◆ EXERCISE PROMPT
Express the lines from the one containing "The height and width of the screenshot is (375, 591)." through the one containing "will (288, 18).", inclusive, as a JSON list of strings with one string per line and blank lines omitted.

◆ INPUT ROWS
+ + + + + + +

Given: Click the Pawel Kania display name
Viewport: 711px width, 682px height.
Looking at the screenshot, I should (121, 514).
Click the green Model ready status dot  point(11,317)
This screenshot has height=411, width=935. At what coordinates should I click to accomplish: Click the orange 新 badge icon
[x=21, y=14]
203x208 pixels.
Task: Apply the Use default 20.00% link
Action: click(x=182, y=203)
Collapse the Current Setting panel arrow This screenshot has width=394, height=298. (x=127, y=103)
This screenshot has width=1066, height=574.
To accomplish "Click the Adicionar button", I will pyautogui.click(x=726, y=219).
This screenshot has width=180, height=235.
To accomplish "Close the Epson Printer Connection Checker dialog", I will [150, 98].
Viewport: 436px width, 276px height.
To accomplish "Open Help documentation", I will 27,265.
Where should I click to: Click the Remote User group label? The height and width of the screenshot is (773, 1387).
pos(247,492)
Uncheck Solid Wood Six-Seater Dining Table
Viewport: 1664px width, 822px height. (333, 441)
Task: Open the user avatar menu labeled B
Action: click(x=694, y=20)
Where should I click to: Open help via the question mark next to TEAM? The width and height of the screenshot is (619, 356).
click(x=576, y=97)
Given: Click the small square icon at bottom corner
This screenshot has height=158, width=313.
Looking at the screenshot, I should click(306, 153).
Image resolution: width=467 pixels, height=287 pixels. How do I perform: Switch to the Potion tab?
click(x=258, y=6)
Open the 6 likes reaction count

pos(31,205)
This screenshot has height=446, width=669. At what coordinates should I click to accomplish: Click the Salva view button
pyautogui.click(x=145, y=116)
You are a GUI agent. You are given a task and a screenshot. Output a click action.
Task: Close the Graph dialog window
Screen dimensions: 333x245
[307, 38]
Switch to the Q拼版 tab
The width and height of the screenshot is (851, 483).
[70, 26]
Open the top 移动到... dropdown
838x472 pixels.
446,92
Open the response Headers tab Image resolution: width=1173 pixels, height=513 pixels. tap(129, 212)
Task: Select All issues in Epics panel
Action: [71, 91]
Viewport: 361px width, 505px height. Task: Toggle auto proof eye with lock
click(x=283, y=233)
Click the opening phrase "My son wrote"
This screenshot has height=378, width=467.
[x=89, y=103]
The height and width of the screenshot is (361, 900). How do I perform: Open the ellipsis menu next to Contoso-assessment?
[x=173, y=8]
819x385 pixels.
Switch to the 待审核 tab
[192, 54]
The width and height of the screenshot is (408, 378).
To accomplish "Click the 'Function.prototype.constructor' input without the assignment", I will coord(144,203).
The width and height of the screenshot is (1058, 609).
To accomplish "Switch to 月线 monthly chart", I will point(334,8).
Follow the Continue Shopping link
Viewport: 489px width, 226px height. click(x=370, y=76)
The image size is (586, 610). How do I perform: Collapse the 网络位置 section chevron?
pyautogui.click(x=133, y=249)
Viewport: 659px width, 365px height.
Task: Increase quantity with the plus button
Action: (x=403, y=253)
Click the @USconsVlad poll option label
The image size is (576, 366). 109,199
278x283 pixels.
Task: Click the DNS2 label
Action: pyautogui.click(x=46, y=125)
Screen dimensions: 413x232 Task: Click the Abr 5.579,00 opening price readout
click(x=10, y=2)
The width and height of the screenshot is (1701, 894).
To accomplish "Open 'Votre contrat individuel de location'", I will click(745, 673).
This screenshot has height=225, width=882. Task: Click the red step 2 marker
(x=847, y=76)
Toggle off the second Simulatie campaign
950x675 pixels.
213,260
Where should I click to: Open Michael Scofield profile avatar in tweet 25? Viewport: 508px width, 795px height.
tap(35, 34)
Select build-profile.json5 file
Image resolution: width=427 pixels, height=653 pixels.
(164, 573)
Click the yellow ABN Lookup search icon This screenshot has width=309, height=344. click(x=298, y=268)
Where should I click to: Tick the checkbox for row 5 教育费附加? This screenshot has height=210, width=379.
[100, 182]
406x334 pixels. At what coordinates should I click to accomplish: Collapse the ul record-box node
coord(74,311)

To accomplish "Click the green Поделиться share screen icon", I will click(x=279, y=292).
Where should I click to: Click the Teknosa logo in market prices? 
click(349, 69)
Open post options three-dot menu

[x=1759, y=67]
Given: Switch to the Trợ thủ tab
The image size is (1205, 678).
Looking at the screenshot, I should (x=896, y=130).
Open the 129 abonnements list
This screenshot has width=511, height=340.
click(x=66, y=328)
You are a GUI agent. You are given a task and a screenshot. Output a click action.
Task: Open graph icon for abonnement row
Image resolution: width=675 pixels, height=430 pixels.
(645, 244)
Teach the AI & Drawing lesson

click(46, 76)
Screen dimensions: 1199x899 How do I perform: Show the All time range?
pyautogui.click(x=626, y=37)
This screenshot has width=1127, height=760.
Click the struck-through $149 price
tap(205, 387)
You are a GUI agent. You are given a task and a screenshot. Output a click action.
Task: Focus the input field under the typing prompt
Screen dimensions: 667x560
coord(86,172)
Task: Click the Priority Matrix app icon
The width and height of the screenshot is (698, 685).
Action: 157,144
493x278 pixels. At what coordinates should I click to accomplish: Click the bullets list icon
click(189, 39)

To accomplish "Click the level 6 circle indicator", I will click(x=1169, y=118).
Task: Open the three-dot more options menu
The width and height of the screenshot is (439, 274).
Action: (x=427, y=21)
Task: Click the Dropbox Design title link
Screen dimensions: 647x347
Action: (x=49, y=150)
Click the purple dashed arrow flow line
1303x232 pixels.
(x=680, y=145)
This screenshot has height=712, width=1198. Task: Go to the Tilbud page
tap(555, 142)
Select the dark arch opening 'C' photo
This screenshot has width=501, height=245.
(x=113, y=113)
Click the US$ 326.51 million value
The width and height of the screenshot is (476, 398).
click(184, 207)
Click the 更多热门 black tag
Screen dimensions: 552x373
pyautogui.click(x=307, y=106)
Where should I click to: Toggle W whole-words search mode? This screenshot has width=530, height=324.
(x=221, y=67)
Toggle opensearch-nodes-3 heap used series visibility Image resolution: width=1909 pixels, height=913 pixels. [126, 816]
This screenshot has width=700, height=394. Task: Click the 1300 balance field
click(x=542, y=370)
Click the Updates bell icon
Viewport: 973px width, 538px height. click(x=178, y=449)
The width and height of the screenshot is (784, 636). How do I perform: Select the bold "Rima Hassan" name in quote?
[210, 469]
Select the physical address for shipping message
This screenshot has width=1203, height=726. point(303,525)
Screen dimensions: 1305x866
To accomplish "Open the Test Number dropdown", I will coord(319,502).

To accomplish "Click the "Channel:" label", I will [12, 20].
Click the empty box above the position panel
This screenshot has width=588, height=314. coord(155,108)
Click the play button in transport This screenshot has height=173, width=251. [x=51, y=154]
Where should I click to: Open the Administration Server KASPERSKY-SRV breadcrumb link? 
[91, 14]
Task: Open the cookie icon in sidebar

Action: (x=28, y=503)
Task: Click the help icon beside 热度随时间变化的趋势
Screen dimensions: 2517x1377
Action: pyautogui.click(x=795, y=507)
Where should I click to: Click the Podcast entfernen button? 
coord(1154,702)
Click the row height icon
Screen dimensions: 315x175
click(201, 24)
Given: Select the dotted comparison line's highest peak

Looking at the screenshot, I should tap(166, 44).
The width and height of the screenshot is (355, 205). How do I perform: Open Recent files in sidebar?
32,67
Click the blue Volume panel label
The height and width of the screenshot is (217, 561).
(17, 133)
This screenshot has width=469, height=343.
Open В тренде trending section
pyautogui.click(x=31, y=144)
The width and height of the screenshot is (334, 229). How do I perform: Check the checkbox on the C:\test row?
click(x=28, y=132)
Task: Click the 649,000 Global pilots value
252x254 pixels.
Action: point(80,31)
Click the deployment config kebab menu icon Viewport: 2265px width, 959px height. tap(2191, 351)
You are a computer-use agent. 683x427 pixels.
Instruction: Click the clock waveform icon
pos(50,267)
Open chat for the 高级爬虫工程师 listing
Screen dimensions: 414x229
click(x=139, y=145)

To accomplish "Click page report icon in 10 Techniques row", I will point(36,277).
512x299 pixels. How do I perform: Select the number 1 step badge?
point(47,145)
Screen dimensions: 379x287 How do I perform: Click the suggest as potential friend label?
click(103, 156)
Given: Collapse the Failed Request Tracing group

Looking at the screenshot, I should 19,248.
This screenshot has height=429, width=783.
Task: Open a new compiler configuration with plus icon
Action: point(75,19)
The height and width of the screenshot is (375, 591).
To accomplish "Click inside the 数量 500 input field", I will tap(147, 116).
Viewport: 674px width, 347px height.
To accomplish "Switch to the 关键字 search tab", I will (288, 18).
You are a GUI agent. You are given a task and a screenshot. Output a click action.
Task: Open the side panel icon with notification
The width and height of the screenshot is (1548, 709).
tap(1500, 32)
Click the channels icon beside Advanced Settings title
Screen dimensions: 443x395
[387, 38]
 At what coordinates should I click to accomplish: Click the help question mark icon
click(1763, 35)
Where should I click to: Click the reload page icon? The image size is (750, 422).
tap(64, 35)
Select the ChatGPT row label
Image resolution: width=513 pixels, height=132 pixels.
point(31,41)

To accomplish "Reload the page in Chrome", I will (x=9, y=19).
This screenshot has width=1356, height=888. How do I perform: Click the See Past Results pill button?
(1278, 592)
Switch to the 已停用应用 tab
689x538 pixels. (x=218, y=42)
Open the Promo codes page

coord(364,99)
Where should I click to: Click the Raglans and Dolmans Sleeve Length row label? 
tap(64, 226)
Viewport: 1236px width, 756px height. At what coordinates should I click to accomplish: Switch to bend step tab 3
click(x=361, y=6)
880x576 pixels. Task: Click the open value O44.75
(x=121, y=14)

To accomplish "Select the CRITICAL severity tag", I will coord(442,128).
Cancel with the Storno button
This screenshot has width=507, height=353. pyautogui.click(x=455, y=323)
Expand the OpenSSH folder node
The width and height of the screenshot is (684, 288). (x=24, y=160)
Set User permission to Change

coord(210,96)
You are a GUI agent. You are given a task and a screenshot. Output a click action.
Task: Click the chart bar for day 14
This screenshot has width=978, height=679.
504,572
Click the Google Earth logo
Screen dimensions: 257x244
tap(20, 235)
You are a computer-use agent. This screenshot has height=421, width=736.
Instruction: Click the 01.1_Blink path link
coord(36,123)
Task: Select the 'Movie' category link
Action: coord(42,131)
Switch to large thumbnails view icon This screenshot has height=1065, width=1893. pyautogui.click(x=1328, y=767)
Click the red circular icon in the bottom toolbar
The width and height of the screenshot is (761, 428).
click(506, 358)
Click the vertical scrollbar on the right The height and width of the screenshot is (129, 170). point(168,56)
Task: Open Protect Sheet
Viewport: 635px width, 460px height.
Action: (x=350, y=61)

+ + + + + + +

◆ SOLUTION FOR THIS PROBLEM
[
  "The height and width of the screenshot is (375, 591).",
  "To accomplish \"Click inside the 数量 500 input field\", I will tap(147, 116).",
  "Viewport: 674px width, 347px height.",
  "To accomplish \"Switch to the 关键字 search tab\", I will (288, 18)."
]